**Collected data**
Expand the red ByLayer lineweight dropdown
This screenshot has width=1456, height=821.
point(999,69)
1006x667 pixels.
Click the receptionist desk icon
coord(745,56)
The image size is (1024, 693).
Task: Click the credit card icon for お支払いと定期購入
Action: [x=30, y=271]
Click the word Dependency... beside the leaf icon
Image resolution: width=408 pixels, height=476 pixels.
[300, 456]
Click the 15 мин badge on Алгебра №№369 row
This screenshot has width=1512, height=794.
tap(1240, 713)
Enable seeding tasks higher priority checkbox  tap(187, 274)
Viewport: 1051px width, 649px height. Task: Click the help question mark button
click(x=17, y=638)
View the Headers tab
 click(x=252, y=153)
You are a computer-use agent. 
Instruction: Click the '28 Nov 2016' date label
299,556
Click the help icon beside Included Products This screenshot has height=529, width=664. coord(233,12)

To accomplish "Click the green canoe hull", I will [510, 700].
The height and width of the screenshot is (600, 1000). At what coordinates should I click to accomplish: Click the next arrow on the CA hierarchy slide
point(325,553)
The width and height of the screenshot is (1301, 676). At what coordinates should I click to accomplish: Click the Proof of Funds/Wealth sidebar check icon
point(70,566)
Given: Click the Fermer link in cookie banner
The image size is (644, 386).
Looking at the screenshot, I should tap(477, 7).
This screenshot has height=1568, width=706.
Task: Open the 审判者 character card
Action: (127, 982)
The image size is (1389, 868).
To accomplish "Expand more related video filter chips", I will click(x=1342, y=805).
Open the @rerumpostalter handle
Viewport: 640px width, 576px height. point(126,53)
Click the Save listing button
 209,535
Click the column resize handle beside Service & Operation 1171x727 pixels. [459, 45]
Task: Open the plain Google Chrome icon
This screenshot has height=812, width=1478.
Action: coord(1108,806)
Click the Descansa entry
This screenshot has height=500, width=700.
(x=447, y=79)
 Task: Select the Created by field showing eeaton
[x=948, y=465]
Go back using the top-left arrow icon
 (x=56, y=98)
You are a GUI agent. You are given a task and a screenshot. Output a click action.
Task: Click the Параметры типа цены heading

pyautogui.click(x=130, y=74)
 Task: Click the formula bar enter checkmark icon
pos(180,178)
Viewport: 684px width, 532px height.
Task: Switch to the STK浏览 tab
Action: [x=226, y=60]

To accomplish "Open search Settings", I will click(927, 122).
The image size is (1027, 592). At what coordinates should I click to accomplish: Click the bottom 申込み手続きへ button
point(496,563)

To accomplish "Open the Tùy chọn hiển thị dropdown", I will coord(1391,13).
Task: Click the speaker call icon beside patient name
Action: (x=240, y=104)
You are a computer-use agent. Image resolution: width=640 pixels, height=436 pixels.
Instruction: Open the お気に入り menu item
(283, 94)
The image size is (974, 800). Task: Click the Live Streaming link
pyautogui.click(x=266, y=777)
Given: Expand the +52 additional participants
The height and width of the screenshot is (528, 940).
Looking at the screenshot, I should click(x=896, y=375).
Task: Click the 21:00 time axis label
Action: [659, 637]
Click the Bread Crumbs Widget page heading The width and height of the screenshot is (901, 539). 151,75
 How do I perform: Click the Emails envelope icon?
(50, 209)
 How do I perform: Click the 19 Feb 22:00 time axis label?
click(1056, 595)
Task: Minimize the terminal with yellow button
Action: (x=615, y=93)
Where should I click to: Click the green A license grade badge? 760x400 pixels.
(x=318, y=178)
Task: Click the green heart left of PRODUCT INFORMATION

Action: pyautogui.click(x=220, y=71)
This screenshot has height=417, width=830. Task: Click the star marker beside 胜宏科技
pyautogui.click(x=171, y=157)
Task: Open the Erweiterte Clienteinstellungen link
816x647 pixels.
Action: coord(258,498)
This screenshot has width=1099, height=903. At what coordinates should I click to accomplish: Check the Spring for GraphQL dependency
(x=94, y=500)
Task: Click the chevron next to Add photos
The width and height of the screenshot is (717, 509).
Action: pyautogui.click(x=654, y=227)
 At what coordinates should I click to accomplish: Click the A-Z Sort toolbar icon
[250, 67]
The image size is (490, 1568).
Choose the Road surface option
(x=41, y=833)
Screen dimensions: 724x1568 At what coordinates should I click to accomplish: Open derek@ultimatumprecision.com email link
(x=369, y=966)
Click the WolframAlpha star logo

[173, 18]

**DESCRIPTION OF THE TASK**
Lines in the entries above that hold "computer" should be counted; give only that count.

**THE COMPLETED TASK**
2